Request: Write what comes next in the Electronics special issue announcement, starting after its last sentence.

Source extract:

A special issue of Electronics (ISSN 2079-9292). This special issue belongs to the section "Electrical and Autonomous Vehicles".

Deadline for manuscript submissions: 25 October 2026 | Viewed by 15093

Special Issue Editors

Dr. Calin Iclodean

E-Mail Website
Guest Editor
Department of Automotive Engineering and Transports, Technical University of Cluj-Napoca, 400641 Cluj-Napoca, Romania
Interests: electric vehicles; fuel cell vehicles; powertrain concept; electronic control unit; in-vehicle communication network; energy efficiency; autonomous vehicles; computer modeling and simulation in the automotive field
Special Issues, Collections and Topics in MDPI journals
Dr. Dan Moldovanu

E-Mail Website
Guest Editor
Department of Automotive Engineering and Transports, Technical University of Cluj-Napoca Romania, 400114 Cluj-Napoca, Romania
Interests: system control; electric vehicles; hybrid vehicles; urban mobility; MATLAB

Special Issue Information

Dear Colleagues,

The Automotive Mobility, Management and Automation (AMMA 2025) Congress, hosted by the Technical University of Cluj-Napoca, Romania, on 23–25 October 2025, offers an opportunity to present recent technical and/or scientific developments.

Information provided:
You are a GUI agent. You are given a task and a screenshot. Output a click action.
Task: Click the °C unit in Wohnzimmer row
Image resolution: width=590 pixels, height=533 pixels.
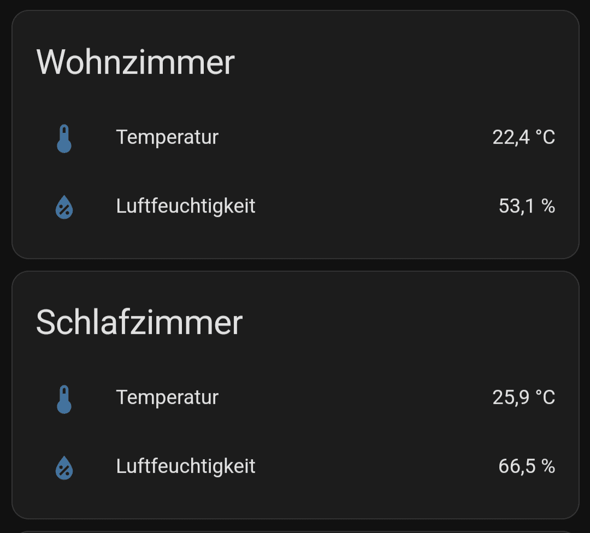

Response to this task:
This Special Issue aims to compile recent research and technological advancements in the fields of automotive mobility, intelligent management, and automation systems. With the rapid evolution of connected, autonomous, and electric vehicles, the automotive industry is undergoing a transformative shift. This Special Issue therefore welcomes original contributions that address innovative technologies, cutting-edge methodologies, and practical applications that are shaping the future of mobility. The scope of this Special Issue include, but is not limited to, advancements in autonomous driving, vehicle-to-everything (V2X) communication, electric and hydrogen-powered vehicles, intelligent transportation systems, sustainable mobility solutions, and the integration of AI and machine learning in vehicle systems.

The Special Issue also explores challenges related to the assurance of ensuring safety, reliability, and regulatory compliance in the deployment of these technologies. While it features selected contributions from the AMMA 2025 International Congress, we welcome submissions from all researchers and practitioners who are pushing the boundaries of automotive innovation. This platform aims to foster knowledge exchange and collaboration among academics, industry experts, and policymakers, contributing to the global transition towards smarter, greener, and safer mobility solutions.

We encourage scholars from diverse disciplines to share their insights and shape the future of the automotive industry. In this Special Issue, original research articles and reviews are welcome.

We look forward to receiving your contributions.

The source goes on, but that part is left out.